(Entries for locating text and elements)
——
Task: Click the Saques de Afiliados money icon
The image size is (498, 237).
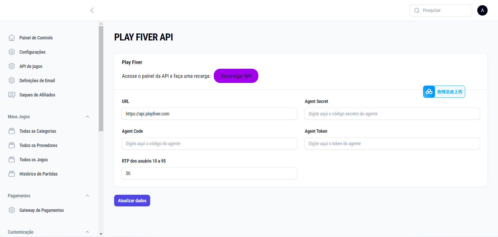Action: 12,95
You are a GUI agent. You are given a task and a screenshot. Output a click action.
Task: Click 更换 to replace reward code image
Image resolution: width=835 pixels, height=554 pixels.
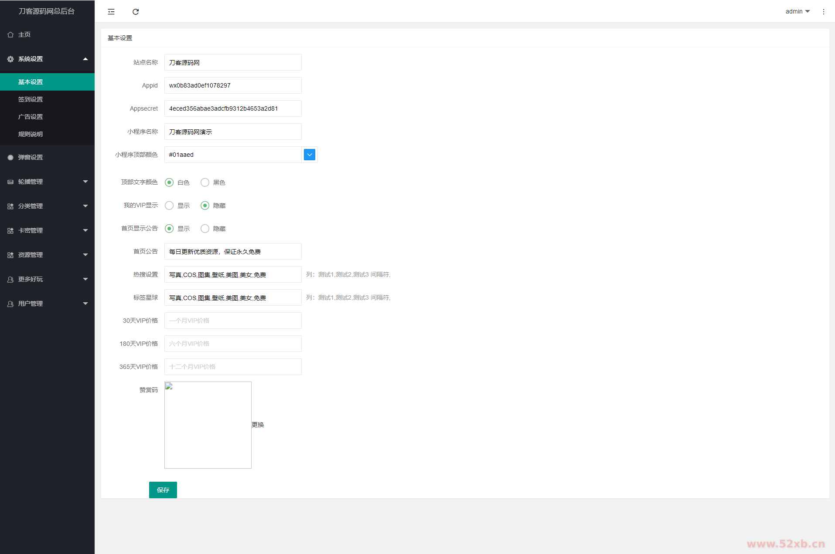tap(258, 425)
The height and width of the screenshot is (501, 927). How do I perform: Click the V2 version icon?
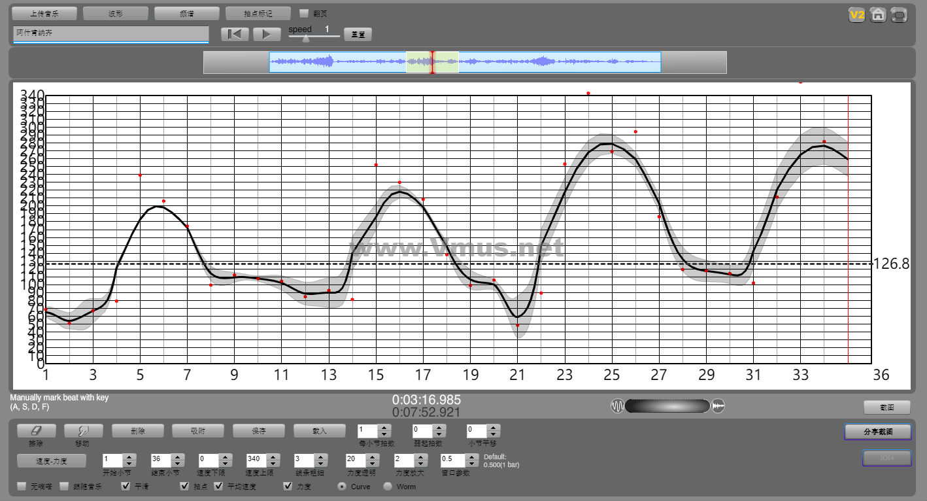[x=856, y=14]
——
Requirement -
Return every line of the items above verbatim, leaving out the pictures.

Result of the exercise -
Task: Click the Saques de Afiliados money icon
The image size is (498, 237).
Action: 12,95
You are a GUI agent. You are given a task and a screenshot. Output a click action.
Task: Click 更换 to replace reward code image
Image resolution: width=835 pixels, height=554 pixels.
tap(258, 425)
The height and width of the screenshot is (501, 927). How do I perform: Click the V2 version icon?
[x=856, y=14]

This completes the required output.